И ее глаза с робким вопросом устремились в тем­ноту.

— И опять же, отчитали меня. Мама пошла в Еньково, к старухе. С этой старухой каждый год припадки бывали; дала зарок молебствовать, — сняло. А как го­дом не помолебствует, опять припадки. Вот, значит, сижу я в избе на полатях, и словно котята у меня в жи­воте ходят, под сердце подкатываются. А как пришла пора, значит, прочитала там старуха восемьдесят две молитвы, поднялась у меня рвота; зеленое что-то пошло, как лягушиные гнезда, а в них головки. И стало лег­че… Должно быть, порча. — Донька помолчала. — А мо­жет, господь покарал. Только уж не знаю, — любя ли, за грехи ли какие?

И опять ее глаза с тем же вопросом медленно уста­вились в темноту. И мне казалось, я вижу, как под этим робким взглядом в сумраке складываются и волнуются смутные, загадочные силы, цепко опутавшие всю жизнь беспомощного человека.

— А что, Донька, ведь не пройдет уж в тебе эта порча! — сказала Настька. — Прежнего цвета уж не бу­дет, — кто тебя возьмет?

Донька опустила глаза.

— Федор дернопольский брал… Говорит: ничего, что ты порченая. А только нельзя ему к нам в дом идти, ему бабу к себе нужно.

— Ну, вот, бог даст, не найдется тебе жениха, и пойдешь за Федора, — заметил я.

— Нет, где же! Нельзя. Кто меня пустит? Мама больная лежит, бате одному не управиться. Мне на сто­рону идти нельзя…

Серп месяца скрылся за лесом. Было темно. От са­жалки тянуло запахом влажной тины. Осинка на бере­гу робко шумела листьями.

Она была такая же стройная, как Донька… Эта осинка стоит тут, ее сечет градом, треплет ветром, ребя­та обламывают на ней ветки, а она стоит, робкая и ти­хая, и с нерассуждающею покорностью принимает все, что на нее посылает судьба. Придет чужой человек, под­рубит топором ее стройный ствол, и с тою же покор­ностью она упадет на землю, и останется от нее только сухой, мертвый пенек.

Я лежал на копне. В небе теплились звезды; с поля, из-за кустов, несло широким теплом; в лесу стоял глу­хой, сонный шум. Тело, неподвижное и отяжелевшее, как будто стало чужим, мысли в голове мешались, и мешались представления. Стройная осинка, стройная Донька, обе робко и покорно смотрящие в темноту… Ми­лая, милая! Сколько в ней глубокого, несознанного тра­гизма, и сколько трагизма в этой несознанности!


II

Похороны


В конце августа в доме Коломенцовых появился но­вый человек.

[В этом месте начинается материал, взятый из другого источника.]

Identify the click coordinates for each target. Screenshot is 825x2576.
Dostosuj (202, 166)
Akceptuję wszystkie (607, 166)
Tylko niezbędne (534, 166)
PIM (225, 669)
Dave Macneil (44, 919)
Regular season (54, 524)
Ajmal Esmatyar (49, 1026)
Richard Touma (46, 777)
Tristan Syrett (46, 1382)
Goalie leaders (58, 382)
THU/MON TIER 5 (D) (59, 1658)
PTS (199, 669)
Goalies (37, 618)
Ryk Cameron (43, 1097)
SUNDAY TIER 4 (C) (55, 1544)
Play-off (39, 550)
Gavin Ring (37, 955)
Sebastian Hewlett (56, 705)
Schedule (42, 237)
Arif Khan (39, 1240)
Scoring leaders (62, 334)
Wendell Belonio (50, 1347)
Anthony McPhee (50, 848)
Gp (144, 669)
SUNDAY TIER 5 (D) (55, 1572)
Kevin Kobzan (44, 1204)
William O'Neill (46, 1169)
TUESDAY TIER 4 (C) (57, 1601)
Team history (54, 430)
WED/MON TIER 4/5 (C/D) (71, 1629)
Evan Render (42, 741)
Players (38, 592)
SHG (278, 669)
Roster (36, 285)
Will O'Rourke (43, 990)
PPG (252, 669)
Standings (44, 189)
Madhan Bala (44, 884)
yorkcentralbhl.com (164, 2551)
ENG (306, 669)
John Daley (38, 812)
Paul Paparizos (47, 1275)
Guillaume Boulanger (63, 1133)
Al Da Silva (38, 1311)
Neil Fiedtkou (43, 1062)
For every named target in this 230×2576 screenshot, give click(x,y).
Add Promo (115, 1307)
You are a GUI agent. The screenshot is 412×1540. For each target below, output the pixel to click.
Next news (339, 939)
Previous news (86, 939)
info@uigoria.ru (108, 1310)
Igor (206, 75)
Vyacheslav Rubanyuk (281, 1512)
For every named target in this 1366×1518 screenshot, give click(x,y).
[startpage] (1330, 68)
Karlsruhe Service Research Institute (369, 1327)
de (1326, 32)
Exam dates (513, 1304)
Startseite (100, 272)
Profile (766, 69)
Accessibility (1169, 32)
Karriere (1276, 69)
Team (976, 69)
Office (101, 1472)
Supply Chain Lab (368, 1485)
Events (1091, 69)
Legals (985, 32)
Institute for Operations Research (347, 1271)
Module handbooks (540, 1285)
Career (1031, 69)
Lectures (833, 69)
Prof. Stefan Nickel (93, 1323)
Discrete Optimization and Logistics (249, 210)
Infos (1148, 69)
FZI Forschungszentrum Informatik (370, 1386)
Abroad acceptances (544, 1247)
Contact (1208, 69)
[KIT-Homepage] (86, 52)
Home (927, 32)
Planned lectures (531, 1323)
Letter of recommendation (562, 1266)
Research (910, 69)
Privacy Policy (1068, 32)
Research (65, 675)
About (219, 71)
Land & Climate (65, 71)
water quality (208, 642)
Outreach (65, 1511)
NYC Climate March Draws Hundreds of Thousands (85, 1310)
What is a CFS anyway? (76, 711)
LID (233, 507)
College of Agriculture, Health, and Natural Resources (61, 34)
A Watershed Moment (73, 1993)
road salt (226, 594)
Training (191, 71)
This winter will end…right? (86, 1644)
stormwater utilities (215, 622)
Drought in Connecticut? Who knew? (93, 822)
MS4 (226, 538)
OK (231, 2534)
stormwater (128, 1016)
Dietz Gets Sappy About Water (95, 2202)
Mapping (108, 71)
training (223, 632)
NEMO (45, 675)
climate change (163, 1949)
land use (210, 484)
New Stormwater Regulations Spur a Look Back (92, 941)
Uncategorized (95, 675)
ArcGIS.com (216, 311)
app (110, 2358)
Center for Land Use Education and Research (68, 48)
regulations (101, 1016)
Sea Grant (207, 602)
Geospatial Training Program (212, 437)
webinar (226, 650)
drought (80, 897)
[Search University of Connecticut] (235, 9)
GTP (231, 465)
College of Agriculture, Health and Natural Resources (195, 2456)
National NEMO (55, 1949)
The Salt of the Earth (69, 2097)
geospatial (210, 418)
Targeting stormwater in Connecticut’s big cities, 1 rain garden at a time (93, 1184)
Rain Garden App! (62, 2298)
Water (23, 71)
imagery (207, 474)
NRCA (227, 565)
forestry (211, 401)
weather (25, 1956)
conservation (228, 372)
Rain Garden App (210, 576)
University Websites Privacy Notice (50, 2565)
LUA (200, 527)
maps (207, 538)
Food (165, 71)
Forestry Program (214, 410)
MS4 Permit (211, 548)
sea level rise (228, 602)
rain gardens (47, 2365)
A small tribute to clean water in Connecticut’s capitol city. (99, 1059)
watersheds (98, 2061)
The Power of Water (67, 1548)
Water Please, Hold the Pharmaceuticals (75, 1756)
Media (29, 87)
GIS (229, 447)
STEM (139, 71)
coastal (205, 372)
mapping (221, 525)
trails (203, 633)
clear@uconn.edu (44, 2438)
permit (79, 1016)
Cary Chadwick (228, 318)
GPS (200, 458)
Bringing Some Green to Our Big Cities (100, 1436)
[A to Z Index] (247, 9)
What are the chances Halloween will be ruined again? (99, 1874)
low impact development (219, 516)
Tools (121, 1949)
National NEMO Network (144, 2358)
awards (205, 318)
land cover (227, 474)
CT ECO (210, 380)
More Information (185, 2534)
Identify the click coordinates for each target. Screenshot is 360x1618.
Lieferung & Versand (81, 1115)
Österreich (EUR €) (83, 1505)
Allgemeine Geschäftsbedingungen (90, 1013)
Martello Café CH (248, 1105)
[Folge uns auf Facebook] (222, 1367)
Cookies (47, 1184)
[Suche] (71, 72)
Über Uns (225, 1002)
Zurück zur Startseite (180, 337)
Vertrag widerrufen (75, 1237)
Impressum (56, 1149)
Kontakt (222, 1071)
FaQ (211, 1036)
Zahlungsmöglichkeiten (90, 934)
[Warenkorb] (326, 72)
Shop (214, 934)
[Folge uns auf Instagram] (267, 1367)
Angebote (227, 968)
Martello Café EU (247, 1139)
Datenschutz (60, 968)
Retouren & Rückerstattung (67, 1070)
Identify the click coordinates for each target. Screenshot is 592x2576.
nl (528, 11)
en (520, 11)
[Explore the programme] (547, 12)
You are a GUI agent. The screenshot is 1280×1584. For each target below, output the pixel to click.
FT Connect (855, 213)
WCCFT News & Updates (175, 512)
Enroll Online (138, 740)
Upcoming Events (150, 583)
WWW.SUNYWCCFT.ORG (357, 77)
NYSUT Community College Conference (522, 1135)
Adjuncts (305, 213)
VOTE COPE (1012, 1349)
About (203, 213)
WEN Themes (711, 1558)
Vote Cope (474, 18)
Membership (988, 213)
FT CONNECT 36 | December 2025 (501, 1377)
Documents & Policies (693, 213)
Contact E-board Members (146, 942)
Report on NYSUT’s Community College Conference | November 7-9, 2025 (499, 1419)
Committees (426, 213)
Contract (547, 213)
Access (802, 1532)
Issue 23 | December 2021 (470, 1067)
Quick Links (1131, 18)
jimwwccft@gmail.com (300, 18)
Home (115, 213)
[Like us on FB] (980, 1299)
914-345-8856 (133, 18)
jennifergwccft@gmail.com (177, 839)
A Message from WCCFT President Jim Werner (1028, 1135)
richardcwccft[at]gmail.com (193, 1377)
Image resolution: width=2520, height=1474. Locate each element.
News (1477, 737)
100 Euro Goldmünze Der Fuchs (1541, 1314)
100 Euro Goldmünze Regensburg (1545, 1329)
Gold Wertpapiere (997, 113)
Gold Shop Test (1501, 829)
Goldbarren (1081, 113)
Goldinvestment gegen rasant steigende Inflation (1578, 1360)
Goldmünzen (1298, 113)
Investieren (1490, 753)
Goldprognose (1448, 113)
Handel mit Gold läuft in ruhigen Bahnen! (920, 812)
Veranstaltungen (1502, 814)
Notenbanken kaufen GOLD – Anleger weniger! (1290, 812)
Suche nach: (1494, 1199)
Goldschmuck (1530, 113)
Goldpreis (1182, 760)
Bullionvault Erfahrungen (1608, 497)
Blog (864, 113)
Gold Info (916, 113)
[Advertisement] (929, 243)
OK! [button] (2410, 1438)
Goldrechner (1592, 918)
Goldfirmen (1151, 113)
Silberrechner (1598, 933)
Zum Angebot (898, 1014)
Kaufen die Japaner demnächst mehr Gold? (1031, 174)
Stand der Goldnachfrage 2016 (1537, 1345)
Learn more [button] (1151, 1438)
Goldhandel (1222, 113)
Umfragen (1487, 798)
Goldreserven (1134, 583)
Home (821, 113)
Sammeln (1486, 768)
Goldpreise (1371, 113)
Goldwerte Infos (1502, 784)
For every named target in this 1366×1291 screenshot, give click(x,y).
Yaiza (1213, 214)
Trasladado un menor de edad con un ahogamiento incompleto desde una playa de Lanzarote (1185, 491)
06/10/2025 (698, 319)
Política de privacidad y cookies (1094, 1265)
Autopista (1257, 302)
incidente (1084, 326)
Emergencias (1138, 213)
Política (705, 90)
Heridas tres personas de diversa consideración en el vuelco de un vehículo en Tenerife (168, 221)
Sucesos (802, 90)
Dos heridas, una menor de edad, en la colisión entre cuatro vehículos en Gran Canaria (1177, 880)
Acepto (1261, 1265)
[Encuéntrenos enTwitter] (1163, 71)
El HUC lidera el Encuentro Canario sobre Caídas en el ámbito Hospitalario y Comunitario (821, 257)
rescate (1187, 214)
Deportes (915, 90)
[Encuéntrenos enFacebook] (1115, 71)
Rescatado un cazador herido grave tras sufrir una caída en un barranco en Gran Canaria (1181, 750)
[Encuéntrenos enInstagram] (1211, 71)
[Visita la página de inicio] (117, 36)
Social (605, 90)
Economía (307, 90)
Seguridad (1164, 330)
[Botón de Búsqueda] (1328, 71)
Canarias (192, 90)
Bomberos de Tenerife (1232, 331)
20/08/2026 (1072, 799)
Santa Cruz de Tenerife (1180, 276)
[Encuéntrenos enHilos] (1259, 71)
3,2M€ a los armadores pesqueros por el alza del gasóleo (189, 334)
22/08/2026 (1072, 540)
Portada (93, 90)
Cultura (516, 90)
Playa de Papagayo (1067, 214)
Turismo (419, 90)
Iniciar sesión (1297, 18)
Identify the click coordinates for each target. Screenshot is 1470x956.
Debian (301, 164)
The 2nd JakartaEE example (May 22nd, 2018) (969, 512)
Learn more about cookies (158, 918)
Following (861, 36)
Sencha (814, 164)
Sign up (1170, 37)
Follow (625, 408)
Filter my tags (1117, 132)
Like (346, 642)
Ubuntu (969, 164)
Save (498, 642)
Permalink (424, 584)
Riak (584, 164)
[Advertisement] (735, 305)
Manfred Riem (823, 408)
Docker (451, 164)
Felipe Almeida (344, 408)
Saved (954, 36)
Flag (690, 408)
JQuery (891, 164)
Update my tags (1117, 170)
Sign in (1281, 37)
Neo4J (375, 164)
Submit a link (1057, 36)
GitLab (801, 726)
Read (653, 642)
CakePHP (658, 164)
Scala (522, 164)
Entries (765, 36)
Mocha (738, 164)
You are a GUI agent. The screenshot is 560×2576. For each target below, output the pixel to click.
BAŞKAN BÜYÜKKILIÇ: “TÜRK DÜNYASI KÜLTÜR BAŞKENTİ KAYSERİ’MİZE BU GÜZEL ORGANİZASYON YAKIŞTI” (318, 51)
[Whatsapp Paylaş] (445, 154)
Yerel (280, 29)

Это был молодой парень, худой и маленький, с зем­листо-бледным лицом; одет он был по-городски — в пид­жак и жилетку. Проезжая по деревенской улице, я не раз видел, как он вместе с Донькою рубил около избы хворост или молотил на току рожь. И странно было смотреть на этого маленького, как будто недоношенного природою человечка рядом со стройною красавицею Донькою, с ее тонкими, сильными руками… Неужели это новый жених?

Однажды вечером я проходил мимо избы Коломенцовых. На пороге, кутаясь в тулуп, сидела старуха — мать Доньки, Мавра, с желтым, мертвенно-сухим лицом и громадным животом. У нее цирроз печени и порок сердца, она уже второй год еле двигается и только в хо­рошие дни выползает на порог. Поздоровались.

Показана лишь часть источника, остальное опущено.